▶ **EXTRACTED RECORDS**:
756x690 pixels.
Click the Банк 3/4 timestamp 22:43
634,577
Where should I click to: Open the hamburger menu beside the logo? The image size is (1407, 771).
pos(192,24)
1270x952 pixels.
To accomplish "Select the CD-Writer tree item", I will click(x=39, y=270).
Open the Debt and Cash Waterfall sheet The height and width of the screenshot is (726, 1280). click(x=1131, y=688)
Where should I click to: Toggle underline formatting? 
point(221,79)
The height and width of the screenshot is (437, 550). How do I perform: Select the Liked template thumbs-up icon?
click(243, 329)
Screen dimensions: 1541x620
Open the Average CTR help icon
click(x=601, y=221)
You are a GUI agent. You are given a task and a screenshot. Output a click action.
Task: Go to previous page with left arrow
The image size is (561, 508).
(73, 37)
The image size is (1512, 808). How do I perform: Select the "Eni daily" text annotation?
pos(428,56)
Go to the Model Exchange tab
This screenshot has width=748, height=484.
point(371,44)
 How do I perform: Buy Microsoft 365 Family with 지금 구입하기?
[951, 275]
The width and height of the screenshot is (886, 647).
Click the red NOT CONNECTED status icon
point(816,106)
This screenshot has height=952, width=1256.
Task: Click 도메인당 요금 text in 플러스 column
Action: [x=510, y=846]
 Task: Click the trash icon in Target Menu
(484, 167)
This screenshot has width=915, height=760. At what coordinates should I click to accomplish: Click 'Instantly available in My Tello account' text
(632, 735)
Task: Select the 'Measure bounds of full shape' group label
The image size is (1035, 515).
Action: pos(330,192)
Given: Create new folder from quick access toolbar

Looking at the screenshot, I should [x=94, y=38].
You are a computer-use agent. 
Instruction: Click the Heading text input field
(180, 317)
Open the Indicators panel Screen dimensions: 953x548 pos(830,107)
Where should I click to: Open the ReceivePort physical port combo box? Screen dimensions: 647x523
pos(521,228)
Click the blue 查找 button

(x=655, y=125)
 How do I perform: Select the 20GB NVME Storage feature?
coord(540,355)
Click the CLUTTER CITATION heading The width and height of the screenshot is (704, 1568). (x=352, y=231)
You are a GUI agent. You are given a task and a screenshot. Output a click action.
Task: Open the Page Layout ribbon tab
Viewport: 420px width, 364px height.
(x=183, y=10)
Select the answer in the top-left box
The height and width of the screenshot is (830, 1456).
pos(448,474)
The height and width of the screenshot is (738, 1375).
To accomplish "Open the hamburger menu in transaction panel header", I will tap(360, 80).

▶ **PROMPT**:
Output, and output only, the lines from the one containing "Go to the Model Exchange tab" through the last line of the data above.

▶ **FINAL ANSWER**:
Go to the Model Exchange tab
This screenshot has width=748, height=484.
point(371,44)
 How do I perform: Buy Microsoft 365 Family with 지금 구입하기?
[951, 275]
The width and height of the screenshot is (886, 647).
Click the red NOT CONNECTED status icon
point(816,106)
This screenshot has height=952, width=1256.
Task: Click 도메인당 요금 text in 플러스 column
Action: [x=510, y=846]
 Task: Click the trash icon in Target Menu
(484, 167)
This screenshot has width=915, height=760. At what coordinates should I click to accomplish: Click 'Instantly available in My Tello account' text
(632, 735)
Task: Select the 'Measure bounds of full shape' group label
The image size is (1035, 515).
Action: pos(330,192)
Given: Create new folder from quick access toolbar

Looking at the screenshot, I should [x=94, y=38].
You are a computer-use agent. 
Instruction: Click the Heading text input field
(180, 317)
Open the Indicators panel Screen dimensions: 953x548 pos(830,107)
Where should I click to: Open the ReceivePort physical port combo box? Screen dimensions: 647x523
pos(521,228)
Click the blue 查找 button

(x=655, y=125)
 How do I perform: Select the 20GB NVME Storage feature?
coord(540,355)
Click the CLUTTER CITATION heading The width and height of the screenshot is (704, 1568). (x=352, y=231)
You are a GUI agent. You are given a task and a screenshot. Output a click action.
Task: Open the Page Layout ribbon tab
Viewport: 420px width, 364px height.
(x=183, y=10)
Select the answer in the top-left box
The height and width of the screenshot is (830, 1456).
pos(448,474)
The height and width of the screenshot is (738, 1375).
To accomplish "Open the hamburger menu in transaction panel header", I will tap(360, 80).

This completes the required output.